Kubernetes Probes: Liveness, Readiness, and Startup

Introduction#

Kubernetes uses three probe types to manage pod lifecycle: liveness (is the container healthy?), readiness (is the container ready to serve traffic?), and startup (has the container finished initializing?). Misconfigured probes cause unnecessary restarts, traffic to unready pods, and slow rolling deployments.

Probe Types#

Liveness Probe#

Determines if the container is running correctly. Failure triggers a container restart.

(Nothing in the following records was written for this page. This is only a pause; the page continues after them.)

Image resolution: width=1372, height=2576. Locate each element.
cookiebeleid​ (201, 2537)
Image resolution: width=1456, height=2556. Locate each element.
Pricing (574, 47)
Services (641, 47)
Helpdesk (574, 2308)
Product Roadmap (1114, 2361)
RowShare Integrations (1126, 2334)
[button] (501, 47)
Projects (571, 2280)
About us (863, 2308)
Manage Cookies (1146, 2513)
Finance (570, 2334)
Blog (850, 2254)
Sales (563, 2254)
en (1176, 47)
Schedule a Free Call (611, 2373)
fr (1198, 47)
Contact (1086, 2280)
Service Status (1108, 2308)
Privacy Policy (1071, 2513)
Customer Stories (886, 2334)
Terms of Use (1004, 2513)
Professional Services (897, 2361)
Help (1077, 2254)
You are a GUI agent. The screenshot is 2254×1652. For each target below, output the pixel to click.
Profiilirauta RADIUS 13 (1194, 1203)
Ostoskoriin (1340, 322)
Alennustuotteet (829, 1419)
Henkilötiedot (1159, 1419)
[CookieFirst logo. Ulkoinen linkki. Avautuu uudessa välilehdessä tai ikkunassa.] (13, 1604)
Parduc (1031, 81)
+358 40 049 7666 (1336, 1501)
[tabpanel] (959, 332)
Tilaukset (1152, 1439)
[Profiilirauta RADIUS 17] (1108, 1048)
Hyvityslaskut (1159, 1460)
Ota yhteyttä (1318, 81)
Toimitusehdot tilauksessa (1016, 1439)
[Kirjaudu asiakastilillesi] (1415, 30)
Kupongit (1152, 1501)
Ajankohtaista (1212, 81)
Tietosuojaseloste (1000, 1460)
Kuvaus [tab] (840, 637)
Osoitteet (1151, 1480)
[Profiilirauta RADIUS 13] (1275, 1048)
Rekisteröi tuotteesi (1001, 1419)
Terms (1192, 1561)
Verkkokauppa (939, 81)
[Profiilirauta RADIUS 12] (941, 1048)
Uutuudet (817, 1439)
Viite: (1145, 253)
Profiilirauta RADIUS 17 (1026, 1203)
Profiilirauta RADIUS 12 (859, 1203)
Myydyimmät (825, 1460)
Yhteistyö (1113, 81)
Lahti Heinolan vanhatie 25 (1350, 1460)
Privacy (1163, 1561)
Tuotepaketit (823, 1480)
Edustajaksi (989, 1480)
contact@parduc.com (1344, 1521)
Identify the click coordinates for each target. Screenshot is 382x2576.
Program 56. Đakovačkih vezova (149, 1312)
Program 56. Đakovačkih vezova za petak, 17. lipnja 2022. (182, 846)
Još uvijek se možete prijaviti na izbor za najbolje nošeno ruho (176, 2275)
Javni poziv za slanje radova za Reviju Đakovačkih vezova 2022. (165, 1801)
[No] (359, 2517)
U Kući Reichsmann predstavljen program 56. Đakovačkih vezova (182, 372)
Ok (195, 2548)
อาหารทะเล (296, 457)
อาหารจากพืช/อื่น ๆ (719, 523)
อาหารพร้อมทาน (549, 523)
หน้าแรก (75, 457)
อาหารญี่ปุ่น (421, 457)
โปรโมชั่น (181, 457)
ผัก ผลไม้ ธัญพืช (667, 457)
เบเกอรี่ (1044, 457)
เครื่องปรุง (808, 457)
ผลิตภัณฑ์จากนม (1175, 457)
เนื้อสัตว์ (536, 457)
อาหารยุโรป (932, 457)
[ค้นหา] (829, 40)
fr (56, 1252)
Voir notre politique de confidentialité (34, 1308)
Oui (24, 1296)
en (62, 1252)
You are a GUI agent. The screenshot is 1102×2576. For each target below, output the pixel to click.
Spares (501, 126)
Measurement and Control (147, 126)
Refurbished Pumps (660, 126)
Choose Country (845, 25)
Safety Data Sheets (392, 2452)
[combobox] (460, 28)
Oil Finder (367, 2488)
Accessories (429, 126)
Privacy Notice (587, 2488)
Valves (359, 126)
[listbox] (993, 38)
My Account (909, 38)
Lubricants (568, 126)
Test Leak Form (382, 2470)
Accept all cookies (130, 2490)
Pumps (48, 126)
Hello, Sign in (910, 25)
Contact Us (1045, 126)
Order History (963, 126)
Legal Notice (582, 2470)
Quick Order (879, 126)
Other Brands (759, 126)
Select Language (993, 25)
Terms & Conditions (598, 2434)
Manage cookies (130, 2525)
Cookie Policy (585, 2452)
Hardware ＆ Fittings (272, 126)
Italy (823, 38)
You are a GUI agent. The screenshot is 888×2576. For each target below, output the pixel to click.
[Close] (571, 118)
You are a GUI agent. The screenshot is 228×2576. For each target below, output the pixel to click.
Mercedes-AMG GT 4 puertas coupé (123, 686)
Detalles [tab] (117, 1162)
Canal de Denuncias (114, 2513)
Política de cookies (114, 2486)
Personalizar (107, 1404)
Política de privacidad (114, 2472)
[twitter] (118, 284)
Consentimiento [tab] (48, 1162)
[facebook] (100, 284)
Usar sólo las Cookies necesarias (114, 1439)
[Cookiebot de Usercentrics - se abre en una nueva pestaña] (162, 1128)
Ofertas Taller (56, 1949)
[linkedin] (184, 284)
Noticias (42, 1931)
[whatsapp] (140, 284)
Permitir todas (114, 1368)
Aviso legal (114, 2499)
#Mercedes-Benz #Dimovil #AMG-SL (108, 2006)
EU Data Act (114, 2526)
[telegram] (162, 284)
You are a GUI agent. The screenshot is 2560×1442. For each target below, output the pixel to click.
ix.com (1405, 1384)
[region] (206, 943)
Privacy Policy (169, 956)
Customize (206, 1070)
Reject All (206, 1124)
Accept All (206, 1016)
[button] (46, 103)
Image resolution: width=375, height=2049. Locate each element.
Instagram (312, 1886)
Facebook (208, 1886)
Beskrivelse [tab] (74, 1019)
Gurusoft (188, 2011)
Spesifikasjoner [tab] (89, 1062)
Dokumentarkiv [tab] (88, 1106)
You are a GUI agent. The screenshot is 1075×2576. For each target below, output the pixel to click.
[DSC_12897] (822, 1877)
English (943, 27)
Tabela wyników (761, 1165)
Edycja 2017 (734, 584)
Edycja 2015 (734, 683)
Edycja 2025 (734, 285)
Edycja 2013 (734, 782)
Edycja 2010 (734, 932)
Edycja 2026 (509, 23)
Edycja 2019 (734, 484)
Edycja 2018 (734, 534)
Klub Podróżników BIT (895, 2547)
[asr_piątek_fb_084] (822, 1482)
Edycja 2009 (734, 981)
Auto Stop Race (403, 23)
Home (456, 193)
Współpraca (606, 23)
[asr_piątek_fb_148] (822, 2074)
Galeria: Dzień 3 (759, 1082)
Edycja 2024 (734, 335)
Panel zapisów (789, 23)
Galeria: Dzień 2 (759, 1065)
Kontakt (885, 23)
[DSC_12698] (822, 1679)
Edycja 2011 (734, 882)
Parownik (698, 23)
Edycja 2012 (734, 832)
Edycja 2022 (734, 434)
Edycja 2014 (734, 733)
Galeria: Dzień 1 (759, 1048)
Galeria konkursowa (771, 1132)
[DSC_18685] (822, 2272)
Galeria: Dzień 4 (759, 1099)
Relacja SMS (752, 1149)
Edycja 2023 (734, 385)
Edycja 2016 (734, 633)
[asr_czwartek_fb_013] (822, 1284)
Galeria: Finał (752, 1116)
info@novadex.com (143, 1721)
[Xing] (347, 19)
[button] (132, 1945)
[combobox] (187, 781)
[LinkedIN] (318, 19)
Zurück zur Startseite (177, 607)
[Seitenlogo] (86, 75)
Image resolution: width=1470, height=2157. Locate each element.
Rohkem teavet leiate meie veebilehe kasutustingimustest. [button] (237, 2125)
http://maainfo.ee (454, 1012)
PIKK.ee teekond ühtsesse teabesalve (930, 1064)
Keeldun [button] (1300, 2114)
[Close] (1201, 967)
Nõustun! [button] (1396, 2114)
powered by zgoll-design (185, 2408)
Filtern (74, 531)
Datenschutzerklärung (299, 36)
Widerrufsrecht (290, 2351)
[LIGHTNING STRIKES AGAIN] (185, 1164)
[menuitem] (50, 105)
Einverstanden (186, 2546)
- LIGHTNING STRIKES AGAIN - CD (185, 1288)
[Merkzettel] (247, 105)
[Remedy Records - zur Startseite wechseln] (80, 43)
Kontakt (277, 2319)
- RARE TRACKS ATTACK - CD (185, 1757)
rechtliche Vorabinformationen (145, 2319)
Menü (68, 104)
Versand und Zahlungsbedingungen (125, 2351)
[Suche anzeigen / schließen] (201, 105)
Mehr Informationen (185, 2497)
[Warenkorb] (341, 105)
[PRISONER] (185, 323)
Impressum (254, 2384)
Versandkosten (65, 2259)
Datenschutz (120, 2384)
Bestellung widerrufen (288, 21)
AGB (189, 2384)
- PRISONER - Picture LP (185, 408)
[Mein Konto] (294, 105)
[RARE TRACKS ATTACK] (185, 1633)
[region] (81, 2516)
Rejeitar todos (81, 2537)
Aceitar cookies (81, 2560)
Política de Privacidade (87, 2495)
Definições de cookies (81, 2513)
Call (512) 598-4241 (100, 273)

Use case: detect deadlocks, memory leaks that make the app unresponsive, or infinite loops that cannot be detected from outside.

livenessProbe:
  httpGet:
    path: /healthz
    port: 8080
  initialDelaySeconds: 10   # wait before first probe
  periodSeconds: 15          # probe every 15s
  timeoutSeconds: 5
  failureThreshold: 3        # restart after 3 consecutive failures
  successThreshold: 1

Readiness Probe#

Determines if the container is ready to serve traffic. Failure removes the pod from Service endpoints (no traffic routed to it).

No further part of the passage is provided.